#### LA CONSIGNE
Rédigez la suite du texte sur la série « Les Shtisel », en commençant juste après sa dernière phrase.

#### TEXTE À LIRE

* * * *

"Shtisel", un régal d'exactitude sociologique et anthropologique"
A l'occasion de la sortie sur Netflix de la saison 3 de la série "Les Shtisel : une famille à Jérusalem", l'anthropologue Florence Heymann revient au micro de Marie Sorbier sur la véracité de ce portrait d'une communauté juive ultra-orthodoxe.
Depuis sa sortie sur Netflix, la série Les Shtisel : une famille à Jérusalem connaît un succès retentissant. Sur trois saisons, la vie quotidienne d'une famille ultra-orthodoxe à Jérusalem. En contrepoint aux nombreux fantasmes que véhiculent des communautés fermées comme les Haredims, ces Juifs ultra-orhdoxes, la série nous fait vivre le quotidien d'une famille du quartier de Geula à Jérusalem. Au micro de Marie Sorbier, l'anthropologue et chercheuse au Centre français de Jérusalem Florence Heymann affirme que Les Shtisel ne montre pas une vision romantisée des Haredim mais un traitement fidèle des enjeux contemporains de cette communauté.

* * * *

#### LISTE DES ENREGISTREMENTS

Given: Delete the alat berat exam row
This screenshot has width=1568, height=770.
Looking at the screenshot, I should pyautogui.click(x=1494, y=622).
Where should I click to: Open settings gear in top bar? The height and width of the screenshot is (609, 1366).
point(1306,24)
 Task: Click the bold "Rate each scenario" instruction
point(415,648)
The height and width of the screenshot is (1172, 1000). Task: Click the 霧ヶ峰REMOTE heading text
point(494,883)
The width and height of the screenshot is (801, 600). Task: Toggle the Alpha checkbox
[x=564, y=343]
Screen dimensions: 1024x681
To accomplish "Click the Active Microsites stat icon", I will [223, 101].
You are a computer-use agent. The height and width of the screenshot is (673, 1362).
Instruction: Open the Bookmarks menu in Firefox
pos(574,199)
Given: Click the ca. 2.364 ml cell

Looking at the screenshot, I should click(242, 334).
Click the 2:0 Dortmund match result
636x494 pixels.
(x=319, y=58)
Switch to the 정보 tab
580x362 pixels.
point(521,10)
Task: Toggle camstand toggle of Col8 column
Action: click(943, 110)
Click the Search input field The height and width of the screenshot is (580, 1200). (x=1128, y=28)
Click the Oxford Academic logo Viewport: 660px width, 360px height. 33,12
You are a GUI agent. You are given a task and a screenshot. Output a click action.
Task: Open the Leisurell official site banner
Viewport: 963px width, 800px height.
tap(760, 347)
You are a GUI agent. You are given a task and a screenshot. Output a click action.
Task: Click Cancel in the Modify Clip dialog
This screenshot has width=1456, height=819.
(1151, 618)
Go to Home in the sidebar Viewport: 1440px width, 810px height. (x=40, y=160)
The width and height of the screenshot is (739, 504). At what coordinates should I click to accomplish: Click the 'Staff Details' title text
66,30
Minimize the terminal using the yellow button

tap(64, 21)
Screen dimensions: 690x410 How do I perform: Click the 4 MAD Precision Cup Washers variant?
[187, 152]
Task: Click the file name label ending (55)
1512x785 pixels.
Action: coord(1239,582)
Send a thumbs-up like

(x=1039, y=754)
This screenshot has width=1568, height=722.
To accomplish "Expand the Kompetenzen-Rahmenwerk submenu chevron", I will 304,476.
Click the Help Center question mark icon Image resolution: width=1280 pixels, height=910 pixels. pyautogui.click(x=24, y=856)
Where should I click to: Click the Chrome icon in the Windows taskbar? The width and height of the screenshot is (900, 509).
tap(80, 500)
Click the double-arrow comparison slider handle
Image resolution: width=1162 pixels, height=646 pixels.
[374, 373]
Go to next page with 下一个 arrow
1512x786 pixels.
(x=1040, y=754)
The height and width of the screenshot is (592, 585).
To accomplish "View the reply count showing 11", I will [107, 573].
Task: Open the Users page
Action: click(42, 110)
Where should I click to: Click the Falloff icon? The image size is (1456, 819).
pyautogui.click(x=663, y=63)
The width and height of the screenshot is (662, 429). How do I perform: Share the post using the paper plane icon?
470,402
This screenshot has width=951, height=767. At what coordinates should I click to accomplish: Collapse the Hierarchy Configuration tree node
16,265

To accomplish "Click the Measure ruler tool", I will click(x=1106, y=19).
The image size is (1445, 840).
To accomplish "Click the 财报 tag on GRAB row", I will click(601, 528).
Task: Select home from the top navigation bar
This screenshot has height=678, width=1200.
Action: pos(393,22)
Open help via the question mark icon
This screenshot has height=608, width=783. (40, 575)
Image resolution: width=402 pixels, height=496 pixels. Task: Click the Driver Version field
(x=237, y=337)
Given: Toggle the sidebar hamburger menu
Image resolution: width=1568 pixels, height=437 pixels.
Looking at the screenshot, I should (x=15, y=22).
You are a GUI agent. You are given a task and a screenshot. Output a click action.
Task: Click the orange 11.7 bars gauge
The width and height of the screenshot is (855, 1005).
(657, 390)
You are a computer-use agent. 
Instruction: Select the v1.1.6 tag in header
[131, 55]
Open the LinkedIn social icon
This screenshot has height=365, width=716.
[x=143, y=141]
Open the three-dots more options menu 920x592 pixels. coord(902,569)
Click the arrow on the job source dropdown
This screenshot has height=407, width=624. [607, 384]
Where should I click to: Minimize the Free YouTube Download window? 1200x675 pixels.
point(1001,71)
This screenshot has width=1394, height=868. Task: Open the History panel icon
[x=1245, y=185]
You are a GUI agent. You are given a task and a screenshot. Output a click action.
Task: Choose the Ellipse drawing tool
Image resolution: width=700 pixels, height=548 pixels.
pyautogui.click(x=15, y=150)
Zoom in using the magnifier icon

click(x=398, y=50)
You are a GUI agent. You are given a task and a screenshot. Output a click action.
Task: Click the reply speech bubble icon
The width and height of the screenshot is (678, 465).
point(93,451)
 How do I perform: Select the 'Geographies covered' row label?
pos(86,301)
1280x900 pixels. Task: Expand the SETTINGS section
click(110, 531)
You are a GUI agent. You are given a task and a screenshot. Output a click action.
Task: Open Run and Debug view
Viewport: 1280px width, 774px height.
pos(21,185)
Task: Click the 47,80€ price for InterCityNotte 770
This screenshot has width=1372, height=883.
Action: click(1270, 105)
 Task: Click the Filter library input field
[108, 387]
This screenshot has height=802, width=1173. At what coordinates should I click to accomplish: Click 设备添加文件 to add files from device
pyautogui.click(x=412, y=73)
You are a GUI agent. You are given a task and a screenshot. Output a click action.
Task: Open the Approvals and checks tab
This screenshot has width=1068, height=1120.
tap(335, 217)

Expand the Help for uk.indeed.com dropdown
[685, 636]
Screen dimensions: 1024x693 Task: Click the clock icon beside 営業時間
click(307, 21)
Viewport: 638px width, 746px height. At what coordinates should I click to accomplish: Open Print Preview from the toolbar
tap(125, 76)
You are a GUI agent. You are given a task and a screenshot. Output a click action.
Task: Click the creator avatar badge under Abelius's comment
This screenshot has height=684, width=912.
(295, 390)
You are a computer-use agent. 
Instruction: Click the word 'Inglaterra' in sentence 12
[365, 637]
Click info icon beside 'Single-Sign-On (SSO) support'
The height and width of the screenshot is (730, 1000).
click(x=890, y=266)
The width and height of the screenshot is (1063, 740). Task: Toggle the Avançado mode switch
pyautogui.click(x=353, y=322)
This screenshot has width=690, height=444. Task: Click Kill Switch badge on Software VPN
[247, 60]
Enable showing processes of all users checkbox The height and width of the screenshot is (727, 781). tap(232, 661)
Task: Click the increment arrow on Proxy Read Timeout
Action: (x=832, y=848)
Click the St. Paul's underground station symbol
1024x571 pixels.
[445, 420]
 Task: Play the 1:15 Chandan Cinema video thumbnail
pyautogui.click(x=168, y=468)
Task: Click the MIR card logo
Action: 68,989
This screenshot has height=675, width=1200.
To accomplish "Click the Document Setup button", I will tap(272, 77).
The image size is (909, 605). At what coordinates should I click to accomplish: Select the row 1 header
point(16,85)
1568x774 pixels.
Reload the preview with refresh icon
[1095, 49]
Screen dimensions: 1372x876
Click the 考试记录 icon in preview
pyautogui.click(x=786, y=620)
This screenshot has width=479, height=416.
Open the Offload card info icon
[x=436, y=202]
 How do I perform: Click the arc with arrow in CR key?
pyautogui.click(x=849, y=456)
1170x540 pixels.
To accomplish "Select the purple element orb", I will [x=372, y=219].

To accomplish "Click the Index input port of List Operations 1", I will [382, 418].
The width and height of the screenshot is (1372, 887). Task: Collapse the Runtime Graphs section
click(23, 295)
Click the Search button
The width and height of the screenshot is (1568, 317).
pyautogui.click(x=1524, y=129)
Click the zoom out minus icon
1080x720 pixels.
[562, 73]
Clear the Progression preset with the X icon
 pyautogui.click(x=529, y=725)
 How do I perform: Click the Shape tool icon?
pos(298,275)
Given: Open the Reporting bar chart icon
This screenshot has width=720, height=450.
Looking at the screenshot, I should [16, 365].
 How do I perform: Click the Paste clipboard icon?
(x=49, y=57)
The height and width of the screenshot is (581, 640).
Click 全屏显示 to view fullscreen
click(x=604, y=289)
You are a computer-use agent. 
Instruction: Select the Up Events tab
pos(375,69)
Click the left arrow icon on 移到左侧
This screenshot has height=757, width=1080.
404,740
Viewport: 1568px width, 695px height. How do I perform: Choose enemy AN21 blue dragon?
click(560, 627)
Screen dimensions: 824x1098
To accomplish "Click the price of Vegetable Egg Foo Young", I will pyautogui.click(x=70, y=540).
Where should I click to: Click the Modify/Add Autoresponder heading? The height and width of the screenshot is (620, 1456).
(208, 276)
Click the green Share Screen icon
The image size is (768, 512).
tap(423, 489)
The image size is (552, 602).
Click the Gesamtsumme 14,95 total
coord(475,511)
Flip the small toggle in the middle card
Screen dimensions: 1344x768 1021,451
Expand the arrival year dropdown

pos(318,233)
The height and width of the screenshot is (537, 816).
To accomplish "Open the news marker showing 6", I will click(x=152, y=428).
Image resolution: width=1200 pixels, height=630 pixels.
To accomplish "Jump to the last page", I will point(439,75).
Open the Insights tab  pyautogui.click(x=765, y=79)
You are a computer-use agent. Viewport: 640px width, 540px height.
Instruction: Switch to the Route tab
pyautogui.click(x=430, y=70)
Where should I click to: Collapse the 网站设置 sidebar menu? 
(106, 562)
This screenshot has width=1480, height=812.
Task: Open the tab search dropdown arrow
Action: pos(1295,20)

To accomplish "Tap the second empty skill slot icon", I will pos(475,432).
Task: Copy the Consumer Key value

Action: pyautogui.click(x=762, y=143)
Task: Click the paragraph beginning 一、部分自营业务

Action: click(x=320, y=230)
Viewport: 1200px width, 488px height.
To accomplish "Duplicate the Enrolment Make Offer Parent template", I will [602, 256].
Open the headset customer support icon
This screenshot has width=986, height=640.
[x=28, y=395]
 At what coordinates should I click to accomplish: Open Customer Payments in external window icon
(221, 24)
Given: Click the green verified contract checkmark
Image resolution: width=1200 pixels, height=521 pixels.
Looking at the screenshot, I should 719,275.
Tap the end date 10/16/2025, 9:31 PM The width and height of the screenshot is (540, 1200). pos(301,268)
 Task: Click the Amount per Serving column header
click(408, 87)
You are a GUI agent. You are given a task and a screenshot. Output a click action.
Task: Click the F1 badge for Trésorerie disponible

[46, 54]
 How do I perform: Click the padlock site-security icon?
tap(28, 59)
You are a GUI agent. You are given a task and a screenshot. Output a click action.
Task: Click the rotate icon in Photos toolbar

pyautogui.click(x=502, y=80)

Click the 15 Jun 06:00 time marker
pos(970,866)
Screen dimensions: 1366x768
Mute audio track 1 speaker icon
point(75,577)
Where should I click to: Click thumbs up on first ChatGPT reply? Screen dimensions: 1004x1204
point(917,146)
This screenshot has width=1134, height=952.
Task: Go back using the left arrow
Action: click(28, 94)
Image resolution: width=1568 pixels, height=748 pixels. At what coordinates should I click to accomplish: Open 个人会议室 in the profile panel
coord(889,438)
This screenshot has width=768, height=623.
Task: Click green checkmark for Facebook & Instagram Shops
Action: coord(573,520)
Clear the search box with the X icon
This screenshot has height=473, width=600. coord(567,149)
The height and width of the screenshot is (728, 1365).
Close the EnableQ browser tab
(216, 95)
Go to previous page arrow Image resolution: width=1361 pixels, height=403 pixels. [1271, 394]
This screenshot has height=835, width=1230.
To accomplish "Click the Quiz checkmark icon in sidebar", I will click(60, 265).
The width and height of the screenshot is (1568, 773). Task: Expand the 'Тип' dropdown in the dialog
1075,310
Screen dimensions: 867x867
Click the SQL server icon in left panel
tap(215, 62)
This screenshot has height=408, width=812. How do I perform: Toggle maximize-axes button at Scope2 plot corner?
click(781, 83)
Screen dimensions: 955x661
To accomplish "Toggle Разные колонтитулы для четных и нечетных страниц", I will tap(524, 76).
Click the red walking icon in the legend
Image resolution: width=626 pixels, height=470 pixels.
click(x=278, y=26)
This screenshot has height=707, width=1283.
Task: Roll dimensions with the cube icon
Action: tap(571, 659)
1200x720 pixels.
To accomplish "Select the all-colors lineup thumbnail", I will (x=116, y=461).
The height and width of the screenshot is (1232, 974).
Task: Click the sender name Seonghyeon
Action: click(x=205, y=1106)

* * * *

#### RÉPONSE ATTENDUE
La série Les Shtisel a été créée et écrite par Ori Elon et Yehonatan Indursky, qui viennent eux-mêmes de la communauté ultra-orthodoxe. L'un vient d'une communauté religieuse sioniste, et l'autre vient de l'ultra-orthodoxie, mais en est sorti. Ce dernier est passé par l'association Hillel, qui aide les ultra-orthodoxes qui quittent leur communauté à se resocialiser.
Ce qui est extraordinaire dans cette série, par rapport à d'autres qui ont pu mettre en scène des ultra-orthodoxes, c'est son exactitude anthropologique et sociologique. C'est un régal de voir cette série quand on connaît bien ce milieu. Florence Heymann
La série tend également à casser l'image d'austérité souvent associée à cette communauté ultra-orthodoxe, sans pour autant en faire un portrait idéalisé. Au fil des saisons, on s'aperçoit qu'il s'agit avant tout de femmes et hommes animés des mêmes passions, chagrins et lubies que tout autre humain. Si c'est cet aspect humanisant qui a particulièrement touché un des acteurs de la série, Michael Aloni, Florence Heymann rappelle que la communauté des Haredim n'est pas sans difficultés.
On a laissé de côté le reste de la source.